Mercer kernel

A Mercer Kernel on a space $\mathcal{X}$ is a symmetric function $K:\mathcal{X}\times \mathcal{X}\to \mathbb{R}$ which is symmetric and positive semi-definite. That is, $K(x,y)=K(y,x)$ for all $x$ and $y$ and

$$\int \int K(x,y)f(x)f(y)p(x)p(y)dxdy\ge 0,$$

for all $f:\mathcal{X}\to \mathbb{R}$, where $p$ is a probability measure on $\mathcal{X}$. This means that $K$ is positive semi-definite. In a discrete space this reduces to the usual definition: $x^{t}Kx\ge 0$ for all $x$.

Mercer kernels can be used to construct an RKHS (indeed, each $K$ uniquely defines an RKHS and each RKHS is defined some $K$) and are therefore a major feature of RKHS regression.

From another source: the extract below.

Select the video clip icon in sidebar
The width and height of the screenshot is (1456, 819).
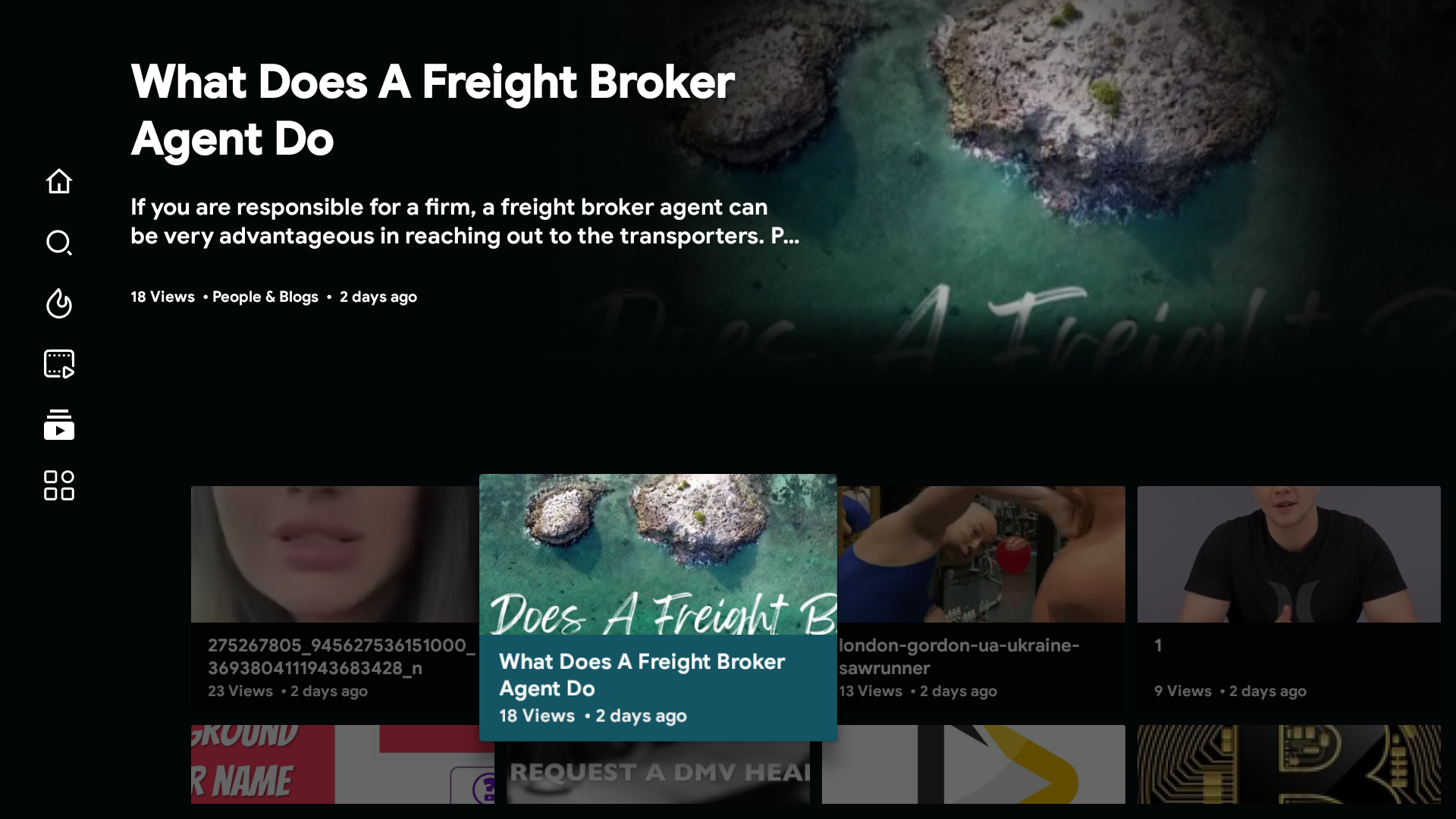click(x=59, y=364)
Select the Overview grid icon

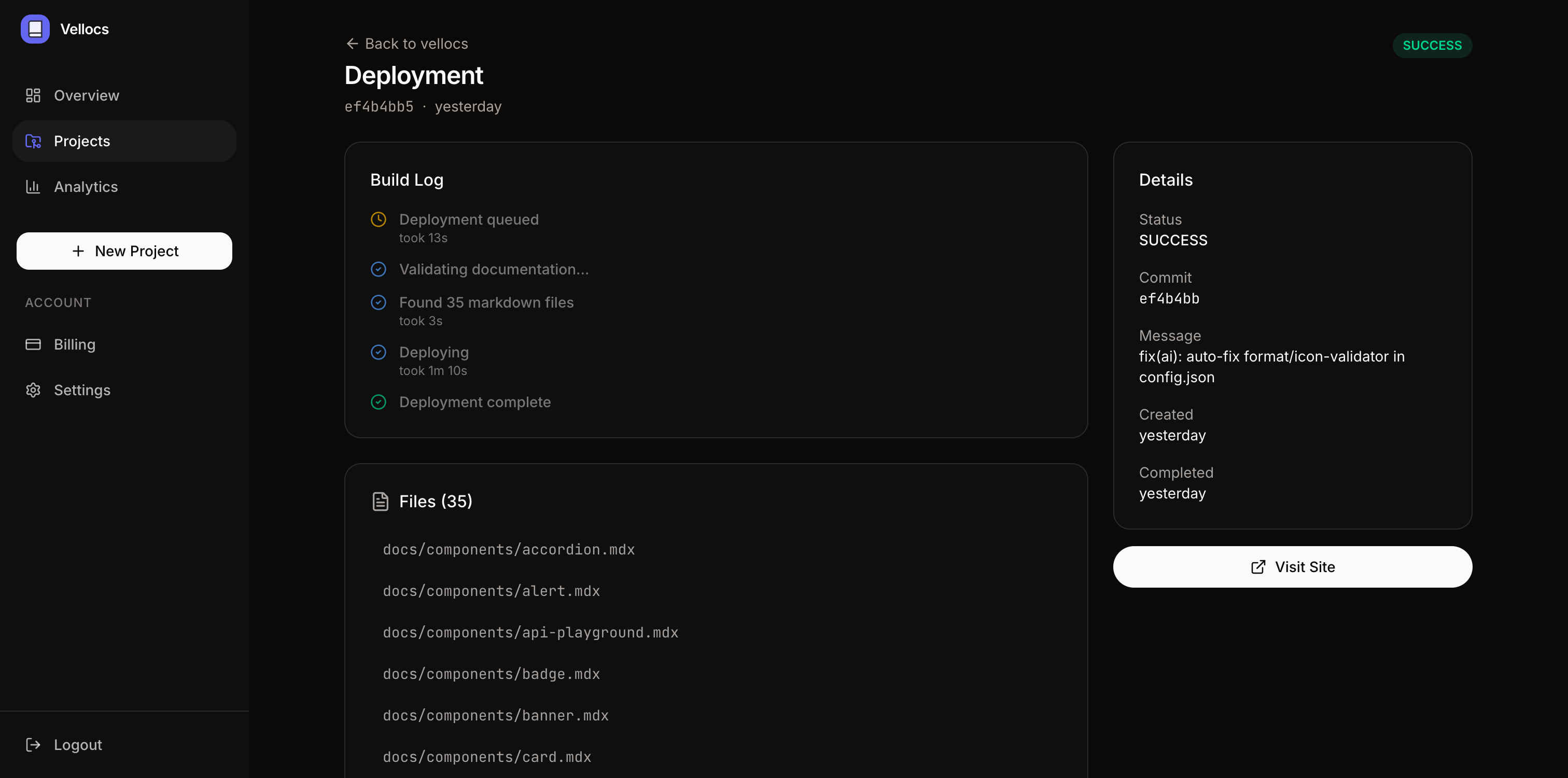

They are also used in nonparametric density estimation.

Note that Mercer Kernels are distinct from smoothing kernels, which are used in kernel regression, for instance.

$L_2$ basis

If the Kernel obeys ${\sup }_{x,y}K(x,y)$ then we can find a series of orthonormal functions $\{{\psi }_i\}$ such that

$$\int K(x,y){\psi }_i(x)dx={\lambda }_i{\psi }_i(y),$$

for some ${\lambda }_i$. This impliest that $K(x,y)={\sum }_i{\lambda }_i{\psi }_i(x){\psi }_i(y)$ where we can order ${\lambda }_1\ge {\lambda }_2\ge \dots$.